Partie 3 - Chapitre 1


 Partie 3 : Le toucher


Chapitre 1 : Alicia.
Comment expliquer ce que j'ai ressentit à son dernier souffle ? C'est une chose de le vivre, c'en est une autre de le faire comprendre. Michel Stauros m'avait appelé pour la seconde expérience cognitive. Il m'avait demandé de mettre le parfum en question, Odissey.
J'étais toute tremblante à l'idée de devoir embrasser à nouveau Éli. Je sais, vous allez me trouver stupide, c'est mon mari. Mais ce n'est pas parce que vous avez embrassé ces lèvres des milliers de fois que, lors d'occasions particulières, vous ne puissiez ressentir des sentiments intenses. Sans compter que l'un des derniers baisers qu'il a reçu lui a arrêté le cœur. Je n'ai pas franchement envie de renouveler cet "exploit". Quelque part, j'ai toute mes chances puisque le mien lui a fait retrouver le goût.

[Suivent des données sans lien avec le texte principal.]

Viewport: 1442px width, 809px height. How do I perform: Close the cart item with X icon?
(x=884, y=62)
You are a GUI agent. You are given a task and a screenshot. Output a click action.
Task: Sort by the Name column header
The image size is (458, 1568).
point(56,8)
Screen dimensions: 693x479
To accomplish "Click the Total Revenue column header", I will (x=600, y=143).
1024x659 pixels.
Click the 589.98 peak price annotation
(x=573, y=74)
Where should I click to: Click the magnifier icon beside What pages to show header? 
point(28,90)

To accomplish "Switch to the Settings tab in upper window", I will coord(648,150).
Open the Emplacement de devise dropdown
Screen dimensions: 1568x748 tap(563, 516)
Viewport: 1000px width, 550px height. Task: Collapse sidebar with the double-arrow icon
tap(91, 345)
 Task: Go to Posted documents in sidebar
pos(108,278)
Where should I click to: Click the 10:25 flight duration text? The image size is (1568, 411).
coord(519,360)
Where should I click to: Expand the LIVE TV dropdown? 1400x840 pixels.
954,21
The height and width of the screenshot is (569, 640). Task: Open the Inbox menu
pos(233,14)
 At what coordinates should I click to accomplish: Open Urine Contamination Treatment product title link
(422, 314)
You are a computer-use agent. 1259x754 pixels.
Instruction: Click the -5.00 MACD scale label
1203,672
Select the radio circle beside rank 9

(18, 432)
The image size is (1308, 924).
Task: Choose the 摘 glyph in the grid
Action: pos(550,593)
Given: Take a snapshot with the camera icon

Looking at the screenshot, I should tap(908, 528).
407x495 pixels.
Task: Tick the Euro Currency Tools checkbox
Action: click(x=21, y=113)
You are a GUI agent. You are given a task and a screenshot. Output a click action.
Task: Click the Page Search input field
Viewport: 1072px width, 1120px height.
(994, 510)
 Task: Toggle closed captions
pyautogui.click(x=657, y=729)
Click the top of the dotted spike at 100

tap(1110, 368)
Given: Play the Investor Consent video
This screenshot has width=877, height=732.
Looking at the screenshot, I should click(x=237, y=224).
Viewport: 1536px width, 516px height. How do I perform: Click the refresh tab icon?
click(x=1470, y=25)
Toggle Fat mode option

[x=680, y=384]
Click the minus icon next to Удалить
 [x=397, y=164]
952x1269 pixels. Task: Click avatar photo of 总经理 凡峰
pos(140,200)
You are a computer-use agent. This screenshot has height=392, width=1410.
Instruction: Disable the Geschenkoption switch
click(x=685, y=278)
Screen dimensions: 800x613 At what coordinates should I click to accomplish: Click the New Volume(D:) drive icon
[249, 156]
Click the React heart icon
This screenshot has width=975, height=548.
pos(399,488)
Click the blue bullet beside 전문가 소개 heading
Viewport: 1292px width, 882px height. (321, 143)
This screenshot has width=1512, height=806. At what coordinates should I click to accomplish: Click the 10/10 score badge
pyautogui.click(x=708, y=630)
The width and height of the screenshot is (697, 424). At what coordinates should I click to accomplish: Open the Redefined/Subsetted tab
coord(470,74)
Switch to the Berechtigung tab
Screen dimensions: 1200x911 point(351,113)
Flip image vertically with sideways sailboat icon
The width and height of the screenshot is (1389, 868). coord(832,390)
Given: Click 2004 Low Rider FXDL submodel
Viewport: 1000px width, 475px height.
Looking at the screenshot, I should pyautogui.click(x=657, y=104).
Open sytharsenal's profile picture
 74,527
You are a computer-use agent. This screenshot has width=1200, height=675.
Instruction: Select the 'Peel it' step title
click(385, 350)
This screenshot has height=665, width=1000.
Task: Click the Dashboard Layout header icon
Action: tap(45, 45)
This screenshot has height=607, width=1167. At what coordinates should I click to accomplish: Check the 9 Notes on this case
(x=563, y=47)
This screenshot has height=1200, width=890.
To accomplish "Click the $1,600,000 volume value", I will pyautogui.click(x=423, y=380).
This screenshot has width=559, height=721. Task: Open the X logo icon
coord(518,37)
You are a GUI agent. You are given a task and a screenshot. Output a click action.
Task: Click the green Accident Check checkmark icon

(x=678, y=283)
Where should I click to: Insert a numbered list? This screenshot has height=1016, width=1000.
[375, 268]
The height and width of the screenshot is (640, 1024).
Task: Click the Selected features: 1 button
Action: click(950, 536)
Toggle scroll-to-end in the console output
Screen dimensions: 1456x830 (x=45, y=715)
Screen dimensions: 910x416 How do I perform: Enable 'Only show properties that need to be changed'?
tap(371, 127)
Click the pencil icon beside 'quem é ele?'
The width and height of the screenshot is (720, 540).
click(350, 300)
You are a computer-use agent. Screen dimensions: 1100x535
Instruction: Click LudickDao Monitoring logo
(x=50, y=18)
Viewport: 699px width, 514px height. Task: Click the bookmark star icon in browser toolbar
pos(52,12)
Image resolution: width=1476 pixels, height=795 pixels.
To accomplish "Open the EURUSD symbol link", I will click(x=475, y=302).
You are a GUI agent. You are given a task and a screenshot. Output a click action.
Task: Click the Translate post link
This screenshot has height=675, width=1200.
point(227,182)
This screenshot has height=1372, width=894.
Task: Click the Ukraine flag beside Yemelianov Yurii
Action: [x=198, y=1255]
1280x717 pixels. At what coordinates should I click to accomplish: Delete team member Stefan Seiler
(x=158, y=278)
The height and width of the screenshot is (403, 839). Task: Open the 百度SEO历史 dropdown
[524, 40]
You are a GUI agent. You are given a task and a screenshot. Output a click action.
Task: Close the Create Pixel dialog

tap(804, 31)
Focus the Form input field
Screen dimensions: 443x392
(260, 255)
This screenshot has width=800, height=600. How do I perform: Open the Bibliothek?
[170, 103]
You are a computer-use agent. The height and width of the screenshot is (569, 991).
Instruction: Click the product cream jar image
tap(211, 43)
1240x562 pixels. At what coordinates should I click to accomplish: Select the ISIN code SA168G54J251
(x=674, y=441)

Mon patron s'est arrangé pour que je puisse avoir ma journée sans poser de congés. Il faut dire que j'avais accumulé pas mal d'heures sup. Craignant les embouteillages, j'ai opté pour le métro. Je me suis levée suffisamment tôt pour éviter les heures de pointe. Du coup, je suis arrivée en avance. Le professeur était déjà là. Seulement l'atmosphère était à couper au couteau. Il m'a à peine salué. Un sourire crispé puis il a remis la tête dans ses fichiers informatiques. J'ai bien essayé d'entamer la conversation mais rien n'y a fait. Je me suis tournée vers Ophélie, là encore, choux blanc. Seulement, elle ne semblait pas à l'aise. Faut dire qu'à notre dernière rencontre je l'ai quasiment comparé une droguée. Ce n'est pas ma faute si Éli ne supporte pas la nicotine. En même temps, se faire embrasser par un cendrier, c'est plutôt moyen pour retrouver un sens.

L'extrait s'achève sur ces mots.